By (mostly) staying awake through "Michael Clayton" last night, I completed, for the first time in my life, the Oscar Best Picture quintfecta -- seeing all five movies
nominated for "Best Picture" before the
Academy Awards are presented. This gives me the right -- nay, the
responsibility -- to give to you one guy's rankings of the Best Picture nominees.
Note that this list isn't generated from the perspective of an artsy-fartsy person who worries about "nuance" and "exploring themes of identity and alienation from an uncaring society". I don't care that much about a film's politics, unlike those who
don't like "Juno" because the girl in the movie didn't actually get an abortion, thereby trying to foist
heteronormative, patriarchal notions on impressionable teens. I want my movies to entertain me, and if they make me think, that's a bonus.

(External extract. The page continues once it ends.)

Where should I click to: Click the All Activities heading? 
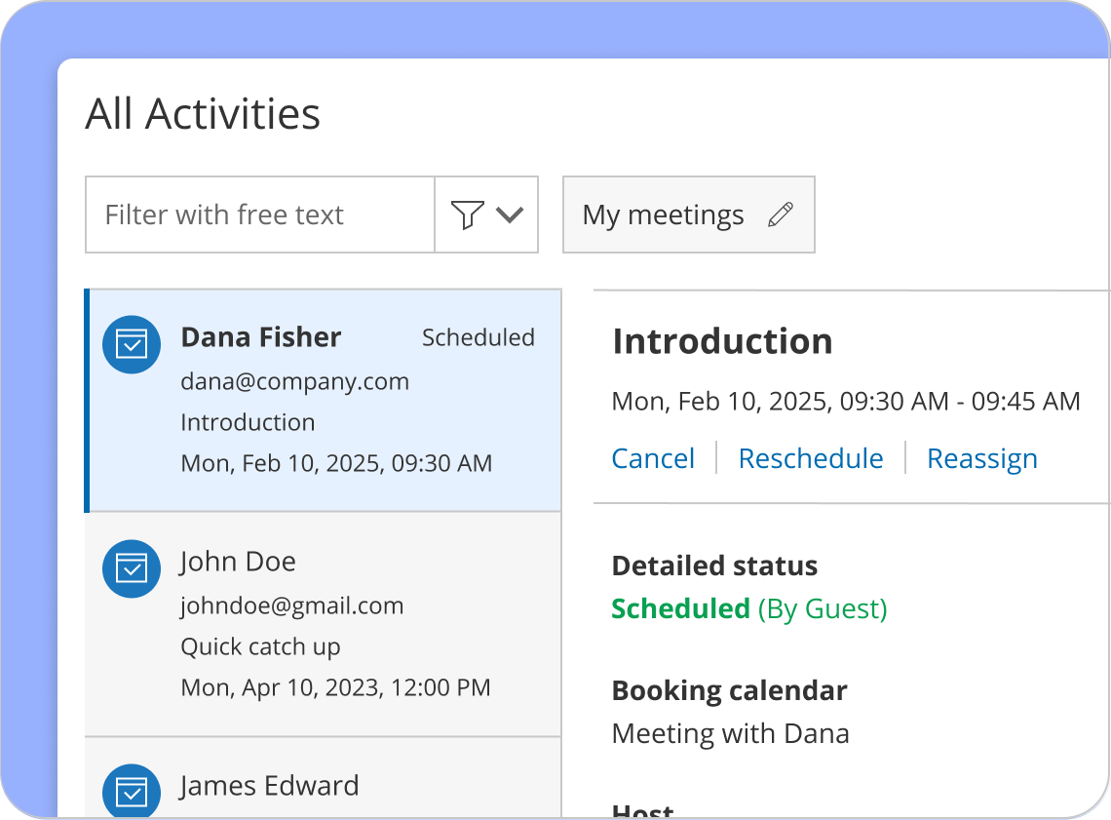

That being said, here's how I rank this year's nominees:
1)
"No Country For Old Men": This movie had some of the most suspenseful scenes I've seen in a movie since "Silence of the Lambs". The acting was great, and while the movie never really explained how Tommy Lee Jones' sheriff became such a coward, it had enough character background that I could appreciate everyone else's motivations. Not quite good enough to get 5 Self-Treated Gunshot Wounds out of five, it did get a solid 4.
2)
"Juno": A smart, funny film that provides depth for the characters with minimal hand-waving. As such, it'll never win, but it's the only one I'd consider buying on DVD. Gets a solid 4 Overtrained Thinclads out of five.
3)
"Michael Clayton": Since this is the last of the movies I saw, I was thinking much more about Oscar-worthiness with this one than any of the others. To paraphrase the Princeton recruiter in
"Risky Business": "Your storyline is respectable, you've got some solid acting, but it's not quite Oscar League, now is it". A decent movie that gets 3 Slimy Lawyers out of five.
The last two movies I'd reviewed previously:
4)
"There Will Be Blood": Another decent movie that didn't really stick out in my mind. It's one of those where I'm glad I
saw it once, and if I ever see it in the TV listings, I can't imagine I'd want to watch it again.
99 gazillion to the bazillionth power)
"Atonement": Even thinking about this movie for a short time makes me
more and more pissed off. If film people are trying to be so "Green", they should kick the makers of this travesty out of the business for wasting perfectly good film stock. It sucked that bad. Of course, that mean's it'll probably win.